---------- Extracted information

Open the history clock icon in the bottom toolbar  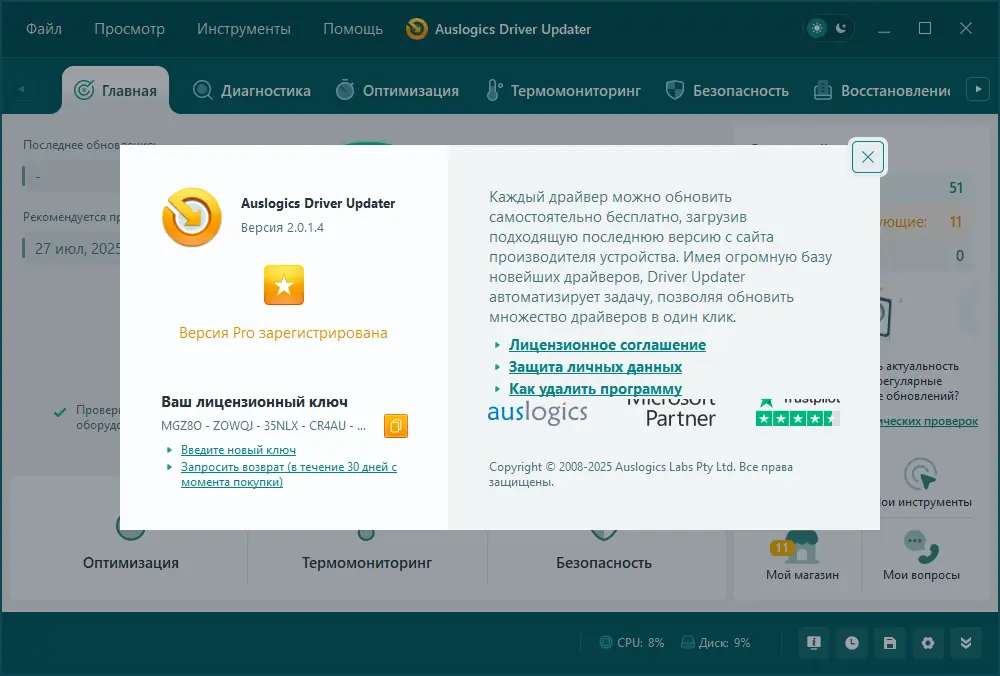[852, 644]
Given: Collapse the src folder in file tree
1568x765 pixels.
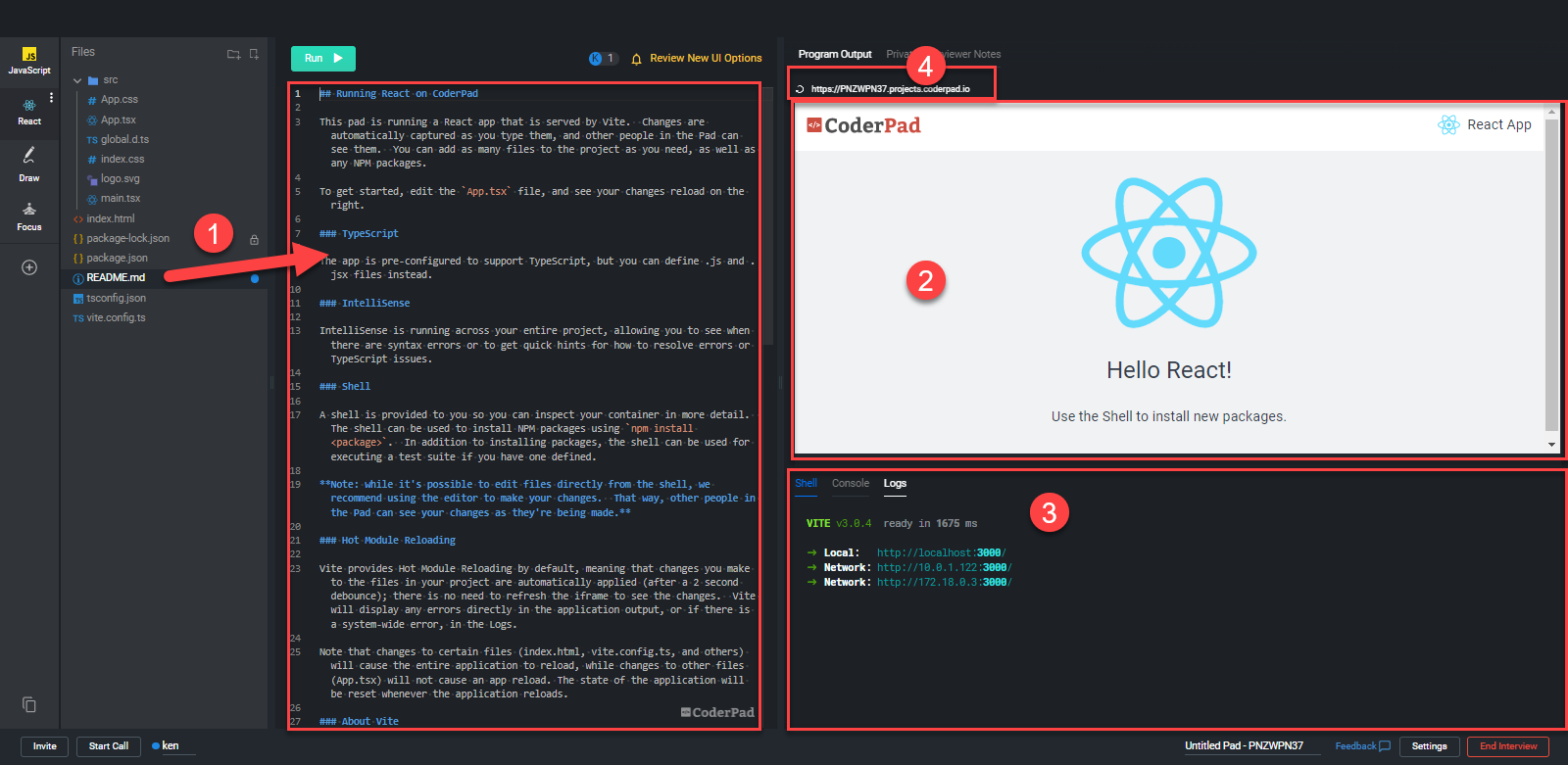Looking at the screenshot, I should 77,80.
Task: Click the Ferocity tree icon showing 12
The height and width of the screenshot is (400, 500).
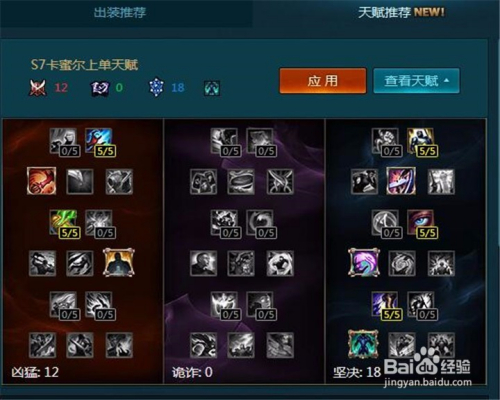Action: point(38,88)
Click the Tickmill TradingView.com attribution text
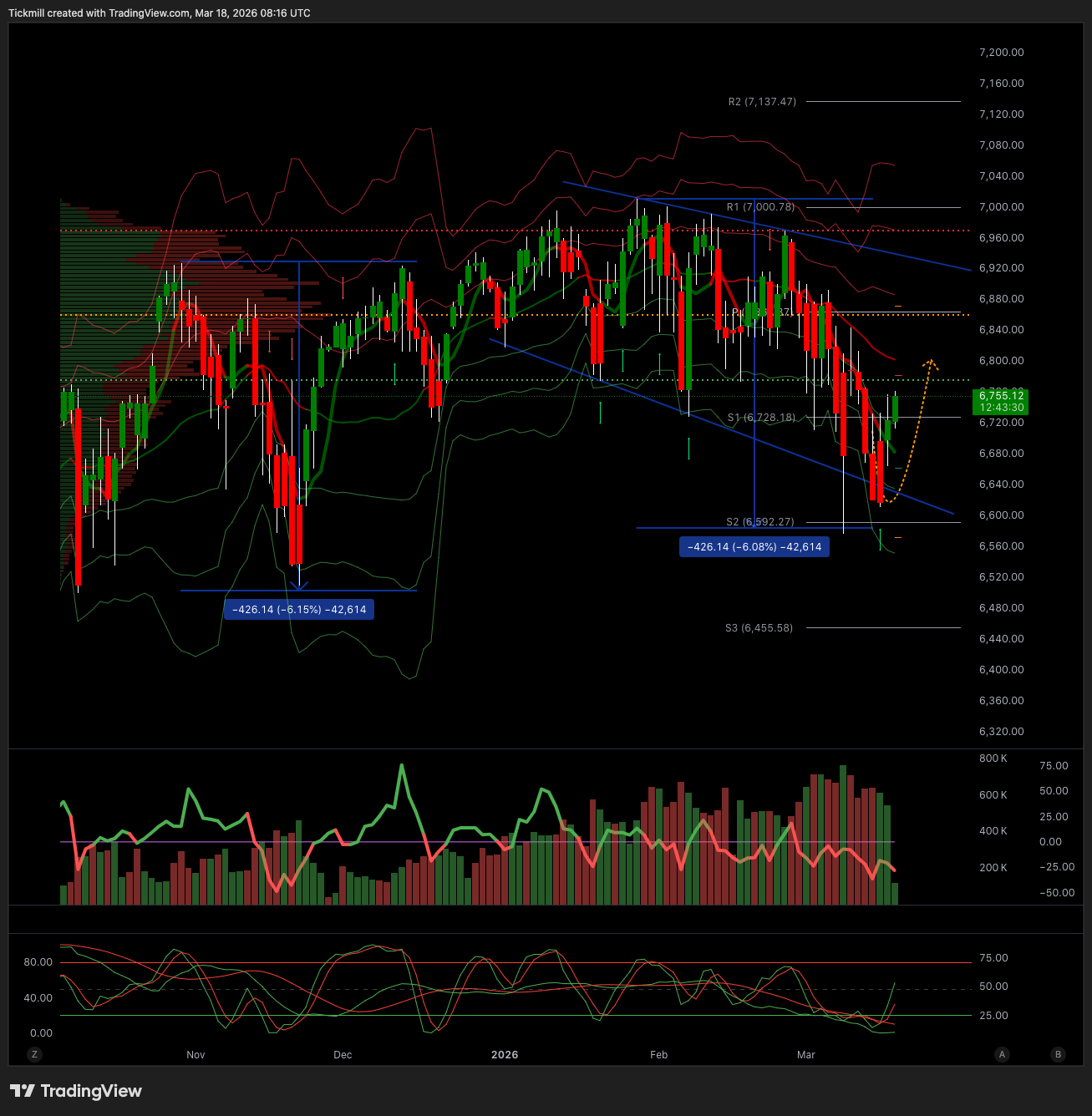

--------------------

- [Problem to work on]: Restate word for word the lines starting at the one that contains "The height and" and ending at the last line of the data. Skip every picture.

- [Task answer]:
The height and width of the screenshot is (400, 500).
Action: point(38,88)
Click the Tickmill TradingView.com attribution text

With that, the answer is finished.